Last week, Holden’s spokesman claimed the councilman provided multiple alternative shelter locations to the agency that went ignored. Asked by QNS on Wednesday for specifics about his where recommendations for the Glendale shelter are located, Holden continued to shroud his list of alternates in secrecy.
“Why would I release that?” he responded.
It turns out that the requirements for proposing an alternative site are elaborate, and none of the ones that Holden suggested had met them.
“As part of this administration’s commitment to open and ongoing engagement, we have worked closely with local elected officials to consider additional specific locations they suggested, none of which were ultimately viable for use as shelter,” said DHS. “As a result, we are moving forward with opening these first-of-their-kind, high-quality facilities in this community as soon as possible.”
The agency clarified that its statement applies to Holden’s proposals for the Glendale shelter, which it considered and deemed unrealistic. The spokesperson added that DHS is still open to working with the community and collaboration with agency partners.
To create a viable alternative for a homeless shelter, DHS requires Council members to nail down information about the building’s current use, property owner’s interest, the service providers and the physical viability of a location. The property owner must also formally offer their site to the city for a potential shelter.
According to DHS, this has not occurred in Glendale nor any other neighborhood in the Queens Community Board 5 area.
Holden has claimed to have a backup site that would substitute for the Cooper Avenue warehouse for the past year.
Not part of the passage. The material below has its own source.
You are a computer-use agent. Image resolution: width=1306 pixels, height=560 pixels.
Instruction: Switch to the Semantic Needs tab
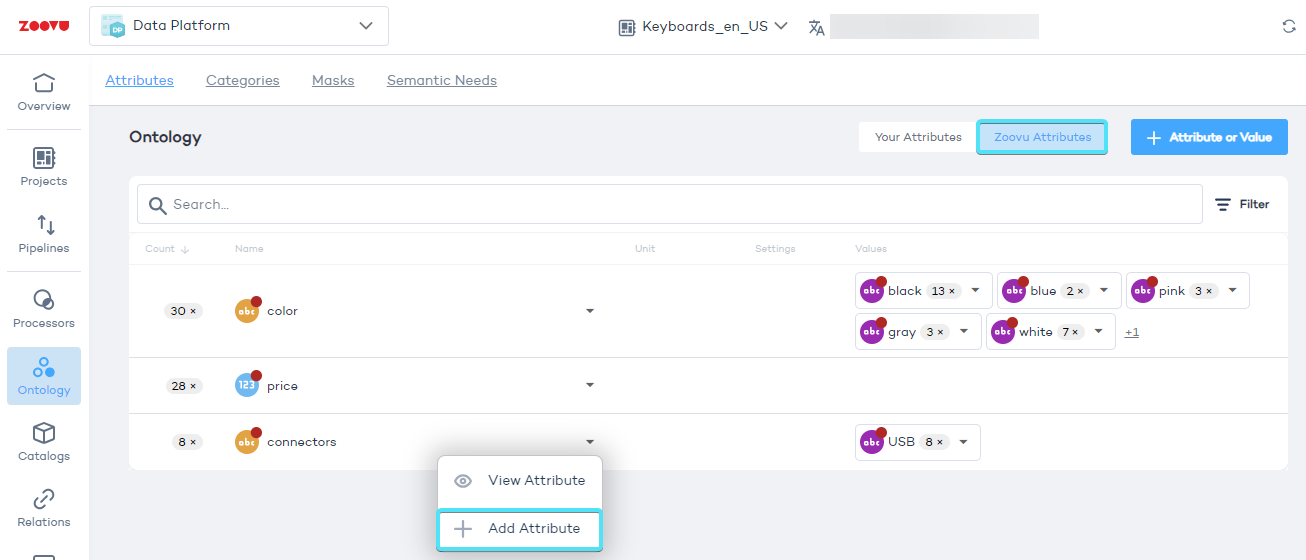coord(441,80)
After construction at the warehouse ramped up last summer, Holden stated that he had begun talks with the School Construction Authority about building a school for special needs students there.
After the DHS announced in August they would move forward with a vocational center housing 200 homeless men, Holden said the decision had blindsided him.
“I tried to fight against this shelter the right way, by negotiating with city agencies and coming up with reasonable proposals, only to have the rug pulled out from under me,” Holden told QNS at the time. “I was told countless times that DHS and SCA loved my plan to build a new school on Cooper Ave., and the mayor’s approval was all that was needed.”
Now Board 5 is taking a stab where Holden has failed. The board voted 34-0 on Wednesday Oct. 16 for a recommendation that aims to substitute the city’s proposed plan at 78-16 Cooper Ave. with smaller shelter sites for 20-25 residents.
While the recommendation did not include any concrete alternatives, CB5 Chair Vincent Arcuri said that the board was planning to work on a set of alternative locations to send to the Department of Homeless Services in the near future.
Asked about the DHS response to his recommendations on Thursday, Holden alleged in a statement that DHS was being “deceitful.”
“This goes to show that the mayor and Department of Homeless Services are being deceitful when they say they want to work with communities to find the best locations to house the homeless. While they engaged in discussions with me, they ultimately decided to go forward with the plan they had all along.”